• DATA PROVIDED:

- - - - -

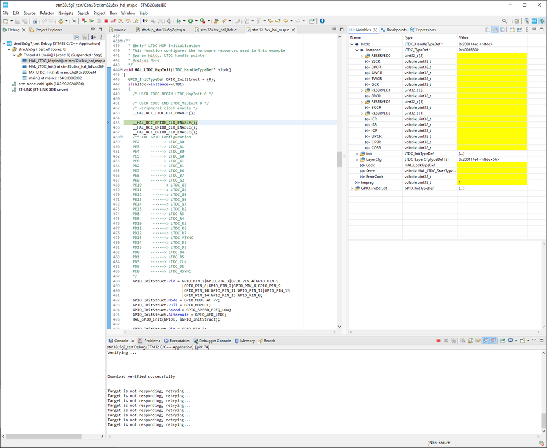The width and height of the screenshot is (547, 448).
Task: Click the red Terminate button in main toolbar
Action: pos(106,21)
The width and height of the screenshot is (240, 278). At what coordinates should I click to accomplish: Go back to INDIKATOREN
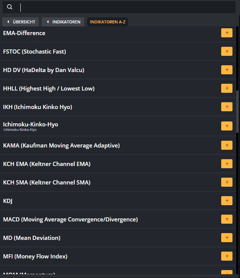coord(63,22)
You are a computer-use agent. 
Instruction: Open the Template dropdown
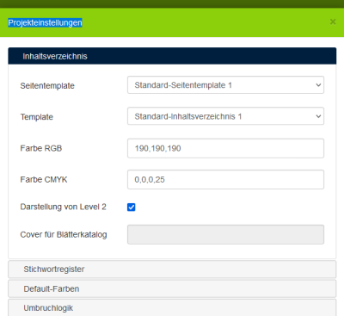coord(225,116)
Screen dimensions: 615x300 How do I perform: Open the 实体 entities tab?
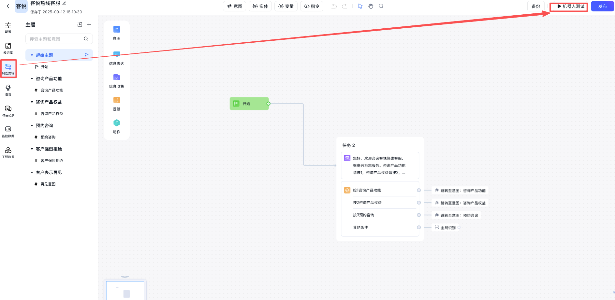260,6
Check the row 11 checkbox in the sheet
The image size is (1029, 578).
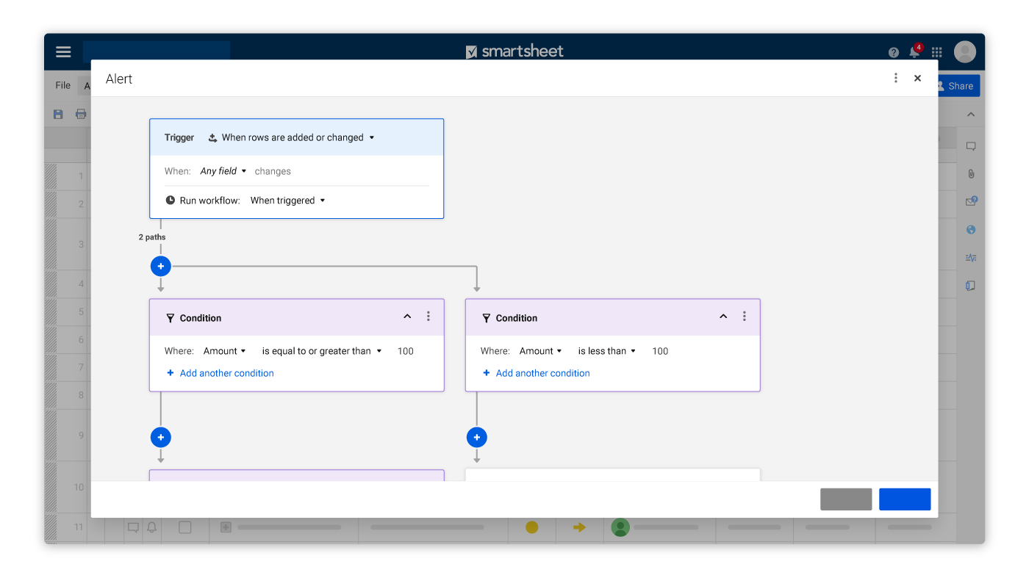185,527
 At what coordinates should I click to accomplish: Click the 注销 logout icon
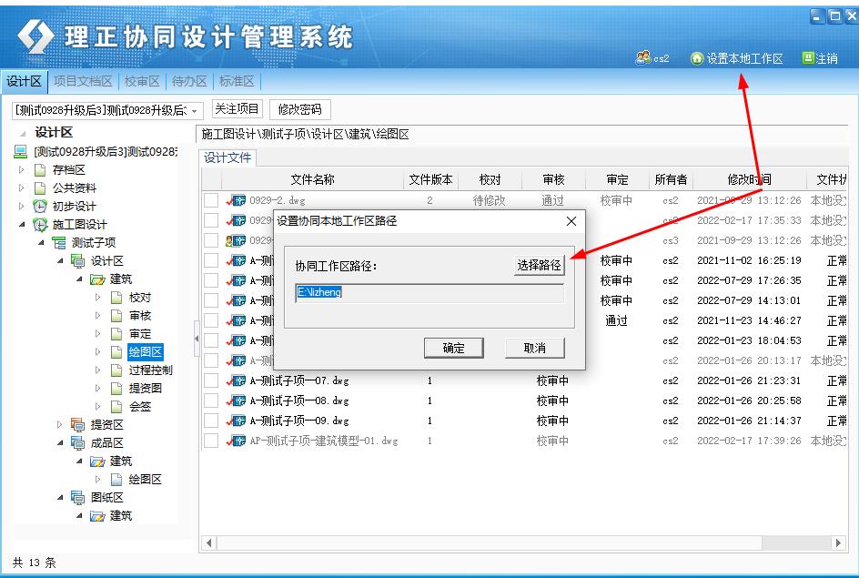pos(807,58)
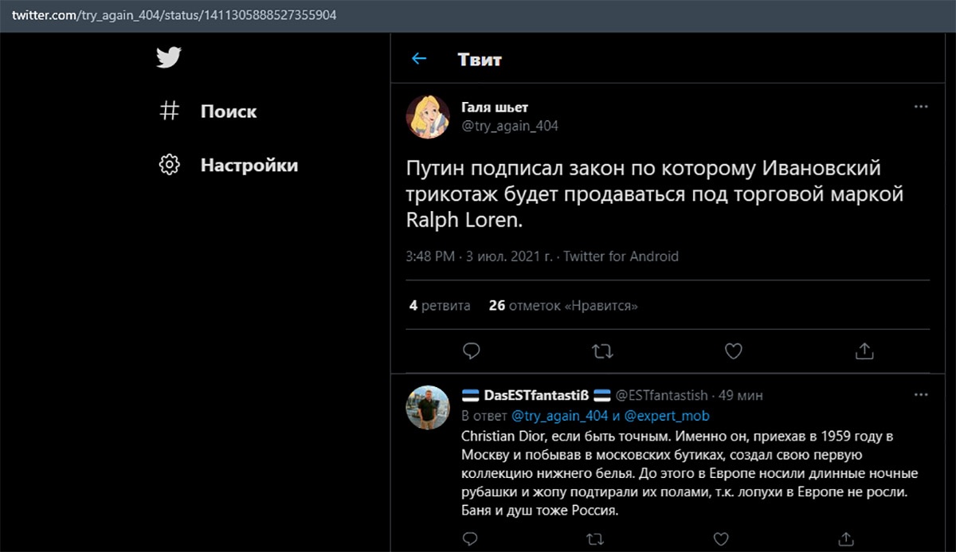
Task: Reply to the main tweet via comment icon
Action: pos(472,350)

- - - - -

• EXERCISE GOAL: Your copy should hold only the lines running from the one that contains "The width and height of the screenshot is (240, 278)." through the final line of the data; transcribe them exactly, both ends included, and leave pictures out.

• ANSWER SPACE:
The width and height of the screenshot is (240, 278). At what coordinates should I click to accomplish: Go back to INDIKATOREN
coord(63,22)
You are a computer-use agent. 
Instruction: Open the Template dropdown
coord(225,116)
Screen dimensions: 615x300 How do I perform: Open the 实体 entities tab?
260,6
Check the row 11 checkbox in the sheet
The image size is (1029, 578).
185,527
 At what coordinates should I click to accomplish: Click the 注销 logout icon
pos(807,58)
Task: Reply to the main tweet via comment icon
Action: pos(472,350)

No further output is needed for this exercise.